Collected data
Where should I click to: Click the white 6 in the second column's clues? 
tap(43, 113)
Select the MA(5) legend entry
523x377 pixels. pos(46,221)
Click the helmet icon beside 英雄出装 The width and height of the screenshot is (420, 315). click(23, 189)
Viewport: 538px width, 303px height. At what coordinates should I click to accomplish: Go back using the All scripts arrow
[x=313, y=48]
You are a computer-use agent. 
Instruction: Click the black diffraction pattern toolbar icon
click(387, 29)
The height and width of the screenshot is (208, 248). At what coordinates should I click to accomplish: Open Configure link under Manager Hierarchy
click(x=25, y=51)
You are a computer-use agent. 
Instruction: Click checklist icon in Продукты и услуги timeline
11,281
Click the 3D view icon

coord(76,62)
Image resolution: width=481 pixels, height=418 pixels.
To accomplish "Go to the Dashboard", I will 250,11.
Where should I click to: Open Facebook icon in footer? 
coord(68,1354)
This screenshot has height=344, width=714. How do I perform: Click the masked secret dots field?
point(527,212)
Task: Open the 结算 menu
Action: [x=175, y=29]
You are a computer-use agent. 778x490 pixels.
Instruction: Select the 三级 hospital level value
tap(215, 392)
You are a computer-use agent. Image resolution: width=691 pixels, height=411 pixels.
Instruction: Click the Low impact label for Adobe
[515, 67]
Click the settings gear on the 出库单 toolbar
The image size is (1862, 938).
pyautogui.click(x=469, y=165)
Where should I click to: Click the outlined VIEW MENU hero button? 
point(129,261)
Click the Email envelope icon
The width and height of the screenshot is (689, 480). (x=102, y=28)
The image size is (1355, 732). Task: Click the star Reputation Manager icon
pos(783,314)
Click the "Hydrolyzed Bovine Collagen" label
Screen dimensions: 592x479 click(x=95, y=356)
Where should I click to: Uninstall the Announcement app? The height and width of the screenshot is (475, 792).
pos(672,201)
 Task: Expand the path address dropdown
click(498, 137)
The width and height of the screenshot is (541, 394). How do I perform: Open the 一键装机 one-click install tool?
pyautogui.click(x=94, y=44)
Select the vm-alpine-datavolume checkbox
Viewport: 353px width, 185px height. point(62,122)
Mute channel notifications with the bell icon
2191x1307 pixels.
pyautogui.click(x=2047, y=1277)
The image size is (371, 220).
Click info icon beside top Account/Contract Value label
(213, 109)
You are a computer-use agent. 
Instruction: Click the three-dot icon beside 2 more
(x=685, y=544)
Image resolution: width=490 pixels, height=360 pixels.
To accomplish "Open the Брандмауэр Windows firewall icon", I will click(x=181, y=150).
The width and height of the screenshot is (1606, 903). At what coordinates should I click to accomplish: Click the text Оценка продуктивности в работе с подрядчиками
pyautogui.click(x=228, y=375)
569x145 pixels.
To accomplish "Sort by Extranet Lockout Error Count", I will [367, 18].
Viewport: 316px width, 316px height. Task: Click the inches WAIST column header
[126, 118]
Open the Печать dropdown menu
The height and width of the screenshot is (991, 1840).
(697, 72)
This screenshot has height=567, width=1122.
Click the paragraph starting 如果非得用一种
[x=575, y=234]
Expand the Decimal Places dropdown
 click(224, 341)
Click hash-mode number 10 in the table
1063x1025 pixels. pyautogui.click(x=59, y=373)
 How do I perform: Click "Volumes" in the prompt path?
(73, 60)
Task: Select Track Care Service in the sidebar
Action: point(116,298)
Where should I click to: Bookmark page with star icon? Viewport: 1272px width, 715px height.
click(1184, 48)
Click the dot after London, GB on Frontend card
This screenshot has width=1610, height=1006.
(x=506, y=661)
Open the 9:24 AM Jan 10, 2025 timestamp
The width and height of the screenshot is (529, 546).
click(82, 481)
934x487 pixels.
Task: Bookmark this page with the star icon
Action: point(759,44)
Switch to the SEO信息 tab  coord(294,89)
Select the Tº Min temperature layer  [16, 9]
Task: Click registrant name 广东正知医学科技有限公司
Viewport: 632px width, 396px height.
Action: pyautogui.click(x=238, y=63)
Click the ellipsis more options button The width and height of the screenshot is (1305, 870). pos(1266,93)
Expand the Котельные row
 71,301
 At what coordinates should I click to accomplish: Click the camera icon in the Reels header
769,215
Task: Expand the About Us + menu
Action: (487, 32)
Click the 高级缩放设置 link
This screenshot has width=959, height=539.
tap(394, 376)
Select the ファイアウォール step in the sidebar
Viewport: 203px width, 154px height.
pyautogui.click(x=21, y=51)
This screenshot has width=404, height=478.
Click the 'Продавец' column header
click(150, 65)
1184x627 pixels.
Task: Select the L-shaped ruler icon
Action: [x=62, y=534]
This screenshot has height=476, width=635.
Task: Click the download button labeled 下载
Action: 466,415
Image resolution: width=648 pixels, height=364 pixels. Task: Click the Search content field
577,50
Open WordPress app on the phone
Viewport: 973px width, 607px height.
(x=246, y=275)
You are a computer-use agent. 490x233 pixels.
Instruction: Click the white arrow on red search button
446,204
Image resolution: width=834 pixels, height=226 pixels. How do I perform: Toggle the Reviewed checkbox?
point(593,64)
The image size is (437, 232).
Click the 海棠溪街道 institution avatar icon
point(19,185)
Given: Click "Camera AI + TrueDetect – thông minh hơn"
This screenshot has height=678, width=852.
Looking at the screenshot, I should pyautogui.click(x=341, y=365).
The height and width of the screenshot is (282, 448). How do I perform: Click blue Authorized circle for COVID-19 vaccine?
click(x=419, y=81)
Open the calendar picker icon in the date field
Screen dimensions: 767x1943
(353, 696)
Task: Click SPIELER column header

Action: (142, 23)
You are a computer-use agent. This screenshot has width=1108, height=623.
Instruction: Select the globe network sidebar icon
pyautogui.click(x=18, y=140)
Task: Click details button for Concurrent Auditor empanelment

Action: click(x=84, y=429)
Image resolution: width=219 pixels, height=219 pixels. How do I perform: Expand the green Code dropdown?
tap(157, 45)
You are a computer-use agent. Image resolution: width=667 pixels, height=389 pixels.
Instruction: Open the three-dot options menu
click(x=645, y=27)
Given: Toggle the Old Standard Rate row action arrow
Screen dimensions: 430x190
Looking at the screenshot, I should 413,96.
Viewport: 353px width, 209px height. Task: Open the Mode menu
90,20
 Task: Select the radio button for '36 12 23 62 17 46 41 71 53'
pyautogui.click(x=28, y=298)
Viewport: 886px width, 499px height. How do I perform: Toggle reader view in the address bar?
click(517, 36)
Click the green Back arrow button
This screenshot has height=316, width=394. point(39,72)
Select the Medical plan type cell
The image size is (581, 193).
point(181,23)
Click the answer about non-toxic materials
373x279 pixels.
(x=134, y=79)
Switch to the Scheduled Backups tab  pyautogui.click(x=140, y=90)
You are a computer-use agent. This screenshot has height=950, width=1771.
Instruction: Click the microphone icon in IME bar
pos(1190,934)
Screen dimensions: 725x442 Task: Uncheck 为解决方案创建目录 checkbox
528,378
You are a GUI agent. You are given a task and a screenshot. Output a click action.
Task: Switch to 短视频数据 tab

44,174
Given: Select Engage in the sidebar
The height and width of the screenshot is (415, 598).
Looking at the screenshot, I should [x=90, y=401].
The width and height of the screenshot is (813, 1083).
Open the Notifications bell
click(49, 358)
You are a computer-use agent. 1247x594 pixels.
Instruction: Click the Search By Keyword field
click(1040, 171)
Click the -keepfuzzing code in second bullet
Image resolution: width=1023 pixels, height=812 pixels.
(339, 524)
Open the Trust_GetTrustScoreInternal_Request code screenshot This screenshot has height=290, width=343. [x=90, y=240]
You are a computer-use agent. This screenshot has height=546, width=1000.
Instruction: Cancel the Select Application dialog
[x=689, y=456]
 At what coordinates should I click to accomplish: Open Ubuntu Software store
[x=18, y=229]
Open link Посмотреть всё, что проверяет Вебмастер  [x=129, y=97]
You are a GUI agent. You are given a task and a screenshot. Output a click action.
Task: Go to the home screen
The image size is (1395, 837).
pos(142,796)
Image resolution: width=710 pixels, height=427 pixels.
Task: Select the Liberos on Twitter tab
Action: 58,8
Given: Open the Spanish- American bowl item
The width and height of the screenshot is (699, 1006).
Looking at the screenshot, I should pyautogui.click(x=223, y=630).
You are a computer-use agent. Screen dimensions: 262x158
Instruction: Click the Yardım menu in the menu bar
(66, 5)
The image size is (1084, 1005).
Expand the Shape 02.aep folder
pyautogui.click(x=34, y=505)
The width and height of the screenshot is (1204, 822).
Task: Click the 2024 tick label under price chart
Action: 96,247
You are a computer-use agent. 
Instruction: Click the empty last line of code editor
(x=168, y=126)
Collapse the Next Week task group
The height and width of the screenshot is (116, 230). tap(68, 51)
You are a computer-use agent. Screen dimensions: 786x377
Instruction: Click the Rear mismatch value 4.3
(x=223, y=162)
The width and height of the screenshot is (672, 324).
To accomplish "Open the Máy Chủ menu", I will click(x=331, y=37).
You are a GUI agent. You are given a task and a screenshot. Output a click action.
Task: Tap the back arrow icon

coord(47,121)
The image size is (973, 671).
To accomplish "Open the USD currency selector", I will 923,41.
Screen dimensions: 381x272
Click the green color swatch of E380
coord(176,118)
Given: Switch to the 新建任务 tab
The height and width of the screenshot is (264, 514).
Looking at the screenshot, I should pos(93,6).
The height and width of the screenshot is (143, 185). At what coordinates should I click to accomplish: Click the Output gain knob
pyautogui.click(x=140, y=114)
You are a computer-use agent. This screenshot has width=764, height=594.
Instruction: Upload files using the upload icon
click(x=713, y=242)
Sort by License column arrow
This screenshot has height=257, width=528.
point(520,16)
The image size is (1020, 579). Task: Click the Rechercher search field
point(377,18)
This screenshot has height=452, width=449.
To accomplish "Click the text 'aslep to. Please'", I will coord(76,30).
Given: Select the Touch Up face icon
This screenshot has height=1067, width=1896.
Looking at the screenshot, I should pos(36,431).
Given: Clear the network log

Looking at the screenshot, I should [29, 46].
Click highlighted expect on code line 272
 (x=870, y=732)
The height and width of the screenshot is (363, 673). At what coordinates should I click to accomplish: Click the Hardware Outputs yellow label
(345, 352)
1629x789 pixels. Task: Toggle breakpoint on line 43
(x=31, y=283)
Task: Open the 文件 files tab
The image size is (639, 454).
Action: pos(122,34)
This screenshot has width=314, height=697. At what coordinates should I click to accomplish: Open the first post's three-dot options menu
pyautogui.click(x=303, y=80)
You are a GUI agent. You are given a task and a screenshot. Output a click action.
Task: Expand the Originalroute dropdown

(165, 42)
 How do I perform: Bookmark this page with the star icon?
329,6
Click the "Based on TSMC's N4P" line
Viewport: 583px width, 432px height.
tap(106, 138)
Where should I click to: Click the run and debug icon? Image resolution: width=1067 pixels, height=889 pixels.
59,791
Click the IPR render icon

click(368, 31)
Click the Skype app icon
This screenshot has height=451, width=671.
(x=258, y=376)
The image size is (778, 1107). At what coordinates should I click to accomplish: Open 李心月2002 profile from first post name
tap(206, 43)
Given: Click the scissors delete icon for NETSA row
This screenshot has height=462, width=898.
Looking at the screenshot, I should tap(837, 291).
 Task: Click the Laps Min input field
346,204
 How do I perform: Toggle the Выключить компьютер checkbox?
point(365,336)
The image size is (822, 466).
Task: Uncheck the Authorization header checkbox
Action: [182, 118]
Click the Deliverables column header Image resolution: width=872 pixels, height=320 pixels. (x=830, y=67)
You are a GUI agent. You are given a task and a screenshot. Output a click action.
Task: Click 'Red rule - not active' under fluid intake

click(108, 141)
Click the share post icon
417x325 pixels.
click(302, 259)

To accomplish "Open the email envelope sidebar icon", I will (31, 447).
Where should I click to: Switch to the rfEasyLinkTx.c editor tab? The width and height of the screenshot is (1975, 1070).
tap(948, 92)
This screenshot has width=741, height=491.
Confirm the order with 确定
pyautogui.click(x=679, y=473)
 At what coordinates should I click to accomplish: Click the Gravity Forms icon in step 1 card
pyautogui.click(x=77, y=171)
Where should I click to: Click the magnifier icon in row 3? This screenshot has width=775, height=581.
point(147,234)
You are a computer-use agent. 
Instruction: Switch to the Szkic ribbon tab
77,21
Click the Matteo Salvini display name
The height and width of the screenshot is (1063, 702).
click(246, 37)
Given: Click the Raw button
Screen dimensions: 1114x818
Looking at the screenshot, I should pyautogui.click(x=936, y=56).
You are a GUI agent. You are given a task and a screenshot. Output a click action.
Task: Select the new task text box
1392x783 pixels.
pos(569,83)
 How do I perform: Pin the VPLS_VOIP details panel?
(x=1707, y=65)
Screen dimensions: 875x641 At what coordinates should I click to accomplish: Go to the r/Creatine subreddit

--- Written exercise ---
Copy the data above verbatim, from the line containing "Given: Click the scissors" through the line containing "Action: [182, 118]", with both of those lines included.

--- Solution to the exercise ---
Given: Click the scissors delete icon for NETSA row
This screenshot has height=462, width=898.
Looking at the screenshot, I should tap(837, 291).
 Task: Click the Laps Min input field
346,204
 How do I perform: Toggle the Выключить компьютер checkbox?
point(365,336)
The image size is (822, 466).
Task: Uncheck the Authorization header checkbox
Action: [182, 118]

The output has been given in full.